As stated earlier, even if VAT is raised to 20 per cent many state governments will still be unable to pay salaries. The federal government will be deceiving itself by thinking that it is only an increase in VAT that will guarantee a rise in government revenue for settlement of salaries. I am to think that such spin and assumption is both funny and untenable. Value Added Tax payment is borne by the buyer, and ultimately pushes up the cost of the products. It results into inability to buy more for the buyer, or sell more for the seller. It therefore reduces volume or turnover and cripples the production end. Unless government is using it to control unending longing of Nigerians for exotic products and ostentatious lifestyles.
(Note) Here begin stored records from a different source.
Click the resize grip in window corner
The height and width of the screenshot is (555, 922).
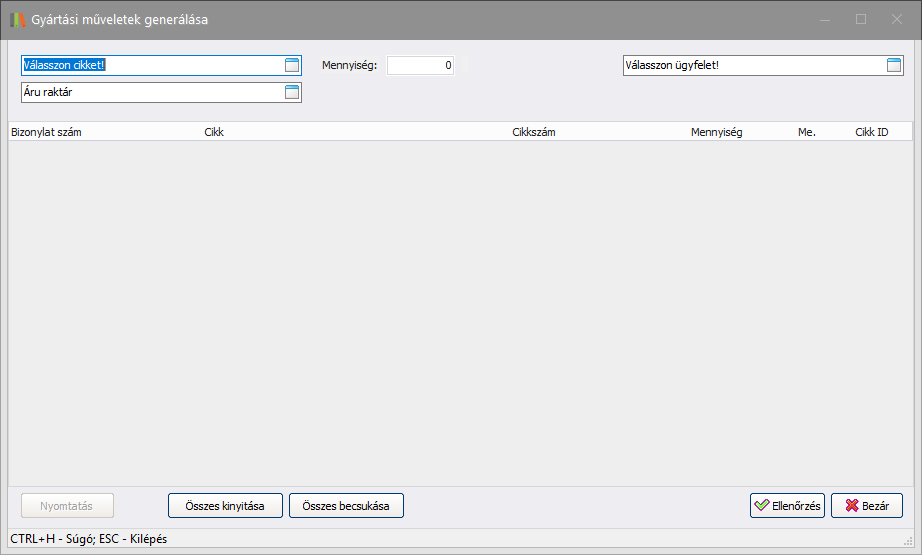point(908,540)
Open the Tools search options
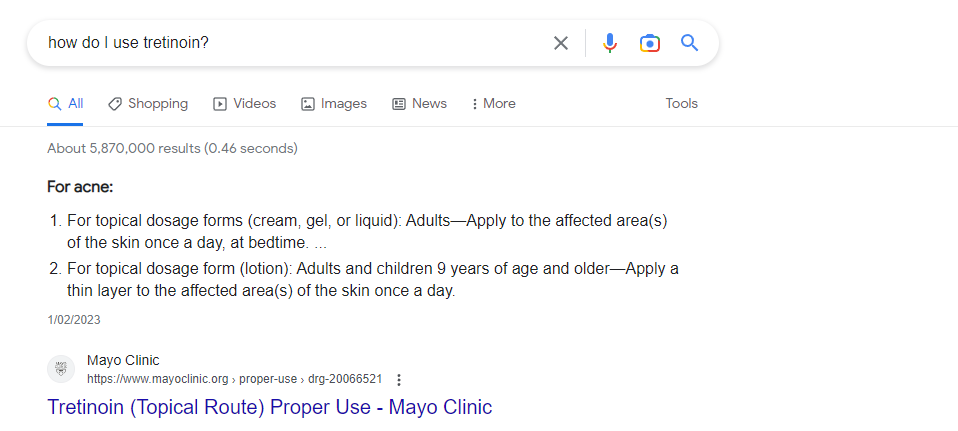958x431 pixels. point(682,104)
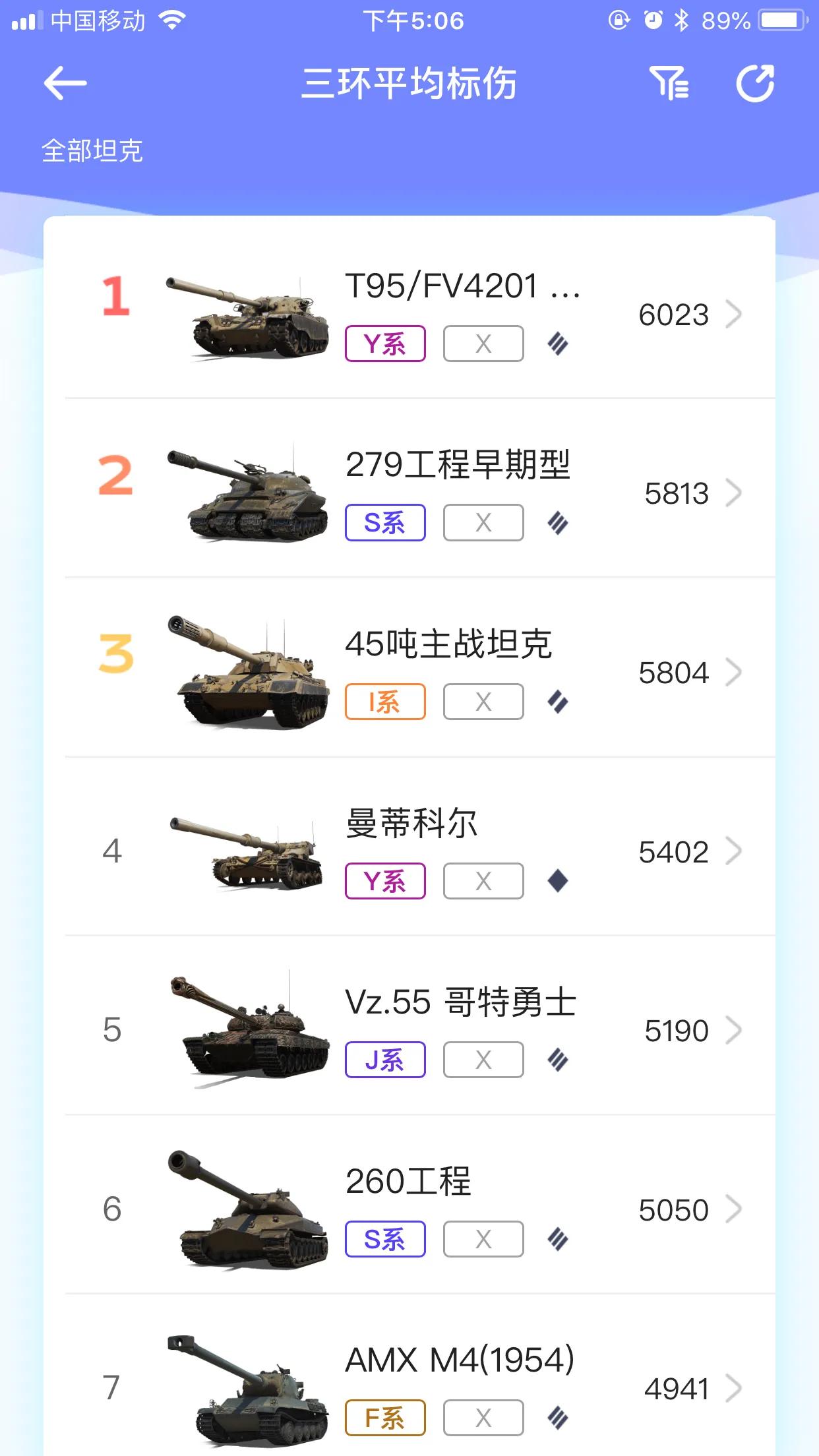Expand details chevron for score 5402
This screenshot has width=819, height=1456.
tap(733, 851)
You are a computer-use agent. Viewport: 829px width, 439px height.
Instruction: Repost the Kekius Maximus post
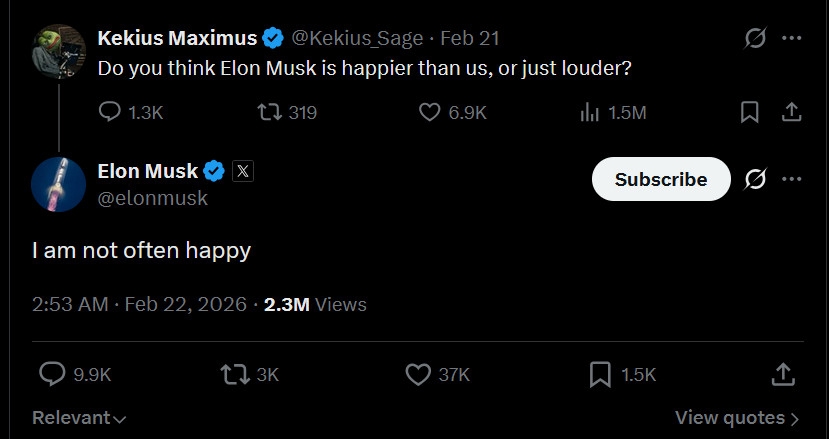(270, 113)
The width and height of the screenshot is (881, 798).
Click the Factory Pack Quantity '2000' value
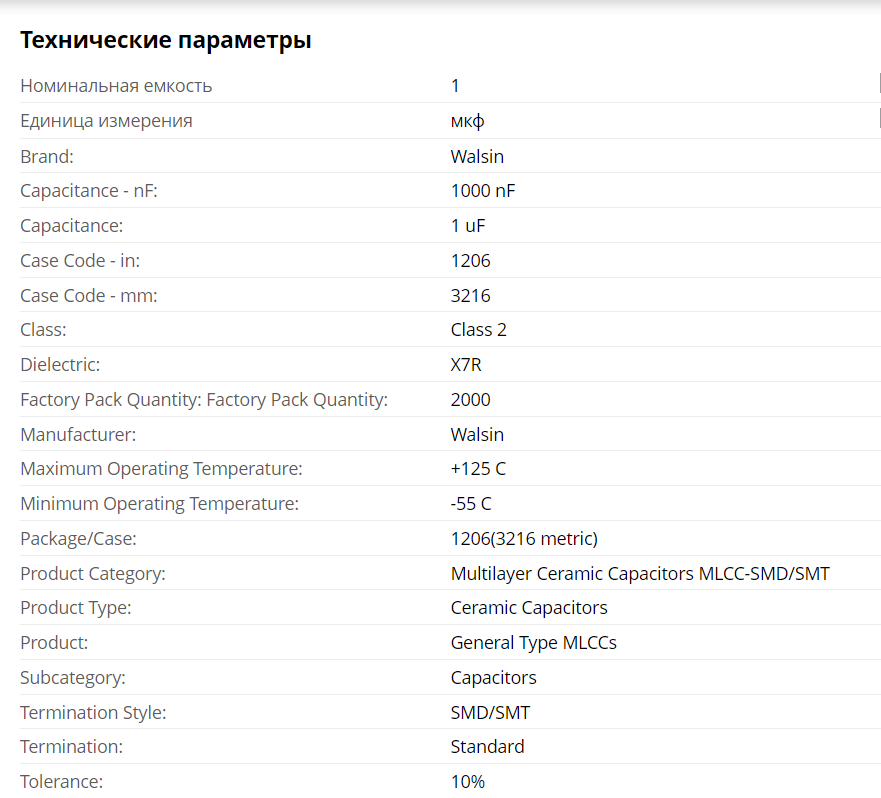[470, 400]
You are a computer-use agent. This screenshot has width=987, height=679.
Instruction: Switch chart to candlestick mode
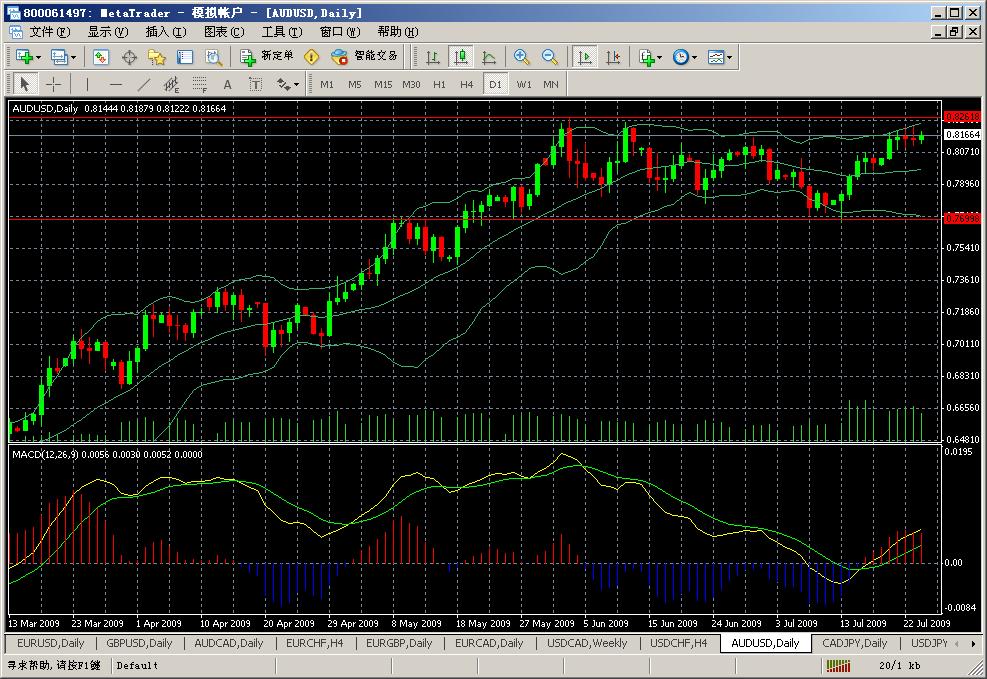tap(461, 57)
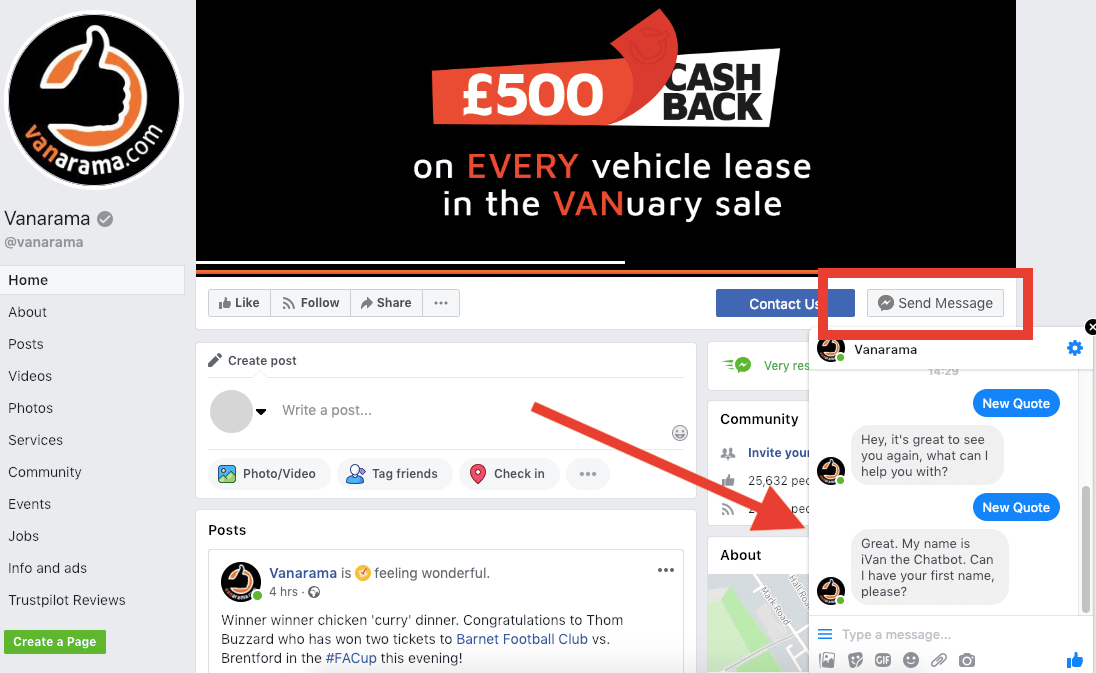Open the chat menu hamburger icon
The image size is (1096, 673).
point(825,635)
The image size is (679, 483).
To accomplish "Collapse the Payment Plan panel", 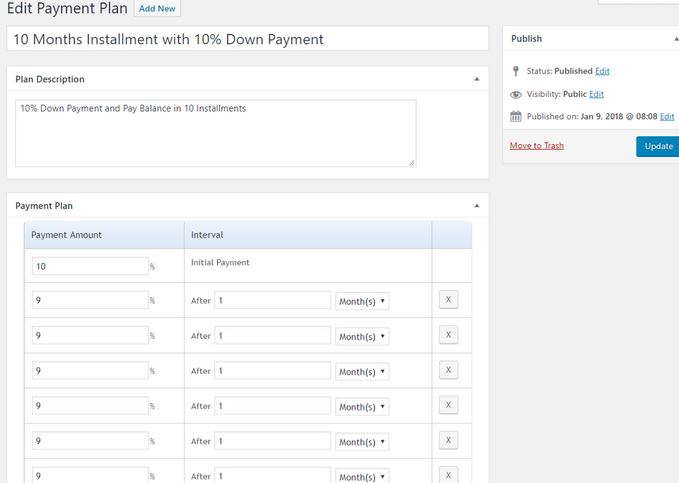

This takes me to the fiscal reforms that have been going on in China, whose model is copiously being referred to as one that promotes both fast economic development and recovery in time of downturn. For about three years running, China has been struggling to grapple with the negative effects of her trade war with the United States of America which reportedly caused internal glut levels and forced industries to lower capacities on output. Dwindling revenues for companies also resulted in mass retrenchment of workers. Chinese government was bothered this could cause internal strife and therefore quickly reduced its VAT rate from 7.5 % to 3% at the moment. Thus, the implication is glaring sensitivity of government to the plight of China’s industrialists and citizens at large. Not only that, China is paying her old citizens of retirement age an aggregate of 700b USD to energise its economy by improving the purchasing power of the citizens so that their industries will continue to survive. It is also investing billions of dollars to support her citizens trading beyond their boarders. A trend similar to that of China is happening in Ghana, a neighbouring West African country, where VAT rate was not only reduced recently, but also abolished in some instances. According to Ghanaian tax officials, the measure was to fast track the country’s industrial revolution and economic growth. The examples of China and Ghana alone speak volumes in terms of the benefits inherent in such measures.
Here in Nigeria, not minding the crippling operating economic environment, from lack of basic infrastructure to astronomic rise in the cost of diesel and other inputs, government is proposing to increase her VAT rate. So the question is, why is Nigeria’s case different and in reverse? The answer can only be located in the corruption and squandermania tendencies in the land. A monthly FAC meeting in Abuja gives the state governors the money to fritter away in the name of monthly allocation sharing without anything on ground to show for it. People have completely lost confidence in government as there is no concrete evidence to show what it is doing with the resources available to it. This is impinging on tax collection as not many people will be willing to pay their taxes unless it becomes so compelling.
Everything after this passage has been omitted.